Furthermore, the results of the present work also showed that addition of 100–250 mM trehalose to a glycerol-free extender preserves the acrosome integrity and that the percentage of acrosome-intact spermatozoa was positively correlated with the trehalose concentration. According to Hu et al. [19], addition of 100–200 mM trehalose to an extender containing 3% glycerol preserves the acrosome integrity of boar spermatozoa. This result is also consistent with our current result showing that acrosome integrity was significantly maintained in the presence of 100 mM trehalose rather than 100 mM glycerol.

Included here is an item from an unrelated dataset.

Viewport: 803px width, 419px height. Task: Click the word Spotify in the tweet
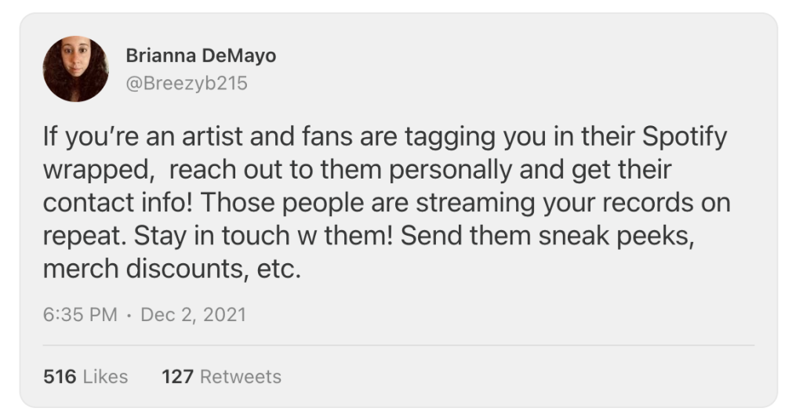(x=685, y=138)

However, higher concentrations of trehalose in the presence of glycerol have also been reported to have a detrimental effect on the acrosome integrity of frozen-thawed spermatozoa [39]. It has been suggested that the main cryoprotective effect of trehalose is preservation of the membrane structure. Lambruschini et al. [38] stated that trehalose participates in the network of hydrogen bonds between the phospholipid polar heads, thus replacing the water of hydration at the membrane-fluid interface and maintaining the head groups at their hydrated position. In addition, the osmotic effect of trehalose decreases the intracellular freezable water and hence the formation of ice crystals inside the cells [8]. Therefore, using 100 mM trehalose as a cryoprotectant in the extender for boar spermatozoa reduces the injuries in membranes and consequently improves the motility, MMP and acrosome integrity of frozen-thawed spermatozoa.

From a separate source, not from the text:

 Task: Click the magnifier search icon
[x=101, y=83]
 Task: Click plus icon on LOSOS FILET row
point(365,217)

As trehalose preserves membrane fluidity during cryopreservation, it would eventually affect fertility as well. However, a limited number of studies have been carried out to evaluate the fertility of spermatozoa frozen-thawed with trehalose. The results of the current study clearly demonstrated that replacement of glycerol in an extender for cryopreservation with trehalose improved the in vitro penetrability of frozen-thawed boar spermatozoa. Malo et al. [14] achieved an in vitro penetration rate of 57.5% when boar spermatozoa were cryopreserved with trehalose in a glycerol-based extender. Supplementation of an extender containing 5% glycerol with 100 mM trehalose has been also reported to improve the fertility of frozen-thawed ram spermatozoa following artificial insemination in ewes [29]. In a recent report in mice [12], frozen-thawed spermatozoa cryopreserved with 300 mM trehalose retained significantly better fertility (79%) than those frozen in 0.3 M glycerol (11%). The presence of trehalose as a cryoprotectant in an extender improved the penetrability of frozen-thawed boar spermatozoa as compared with the combine effect of glycerol or using glycerol alone as the cryoprotectant, probably due to its favorable effects on the biological membranes.

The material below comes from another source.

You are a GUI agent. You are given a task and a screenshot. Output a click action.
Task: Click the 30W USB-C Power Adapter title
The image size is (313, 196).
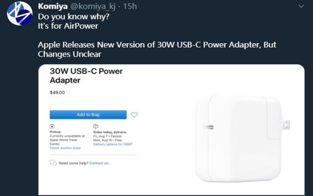point(86,76)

In conclusion, trehalose, a non-permeable sugar, was capable of maintaining good levels of motility, viability, acrosome integrity, mitochondrial membrane potential and in-vitro penetrability of boar spermatozoa after cryopreservation in a glycerol-free freezing extender. We also recommend applying 100 mM trehalose as the optimum concentration to a glycerol-free freezing extender for cryopreservation of boar spermatozoa.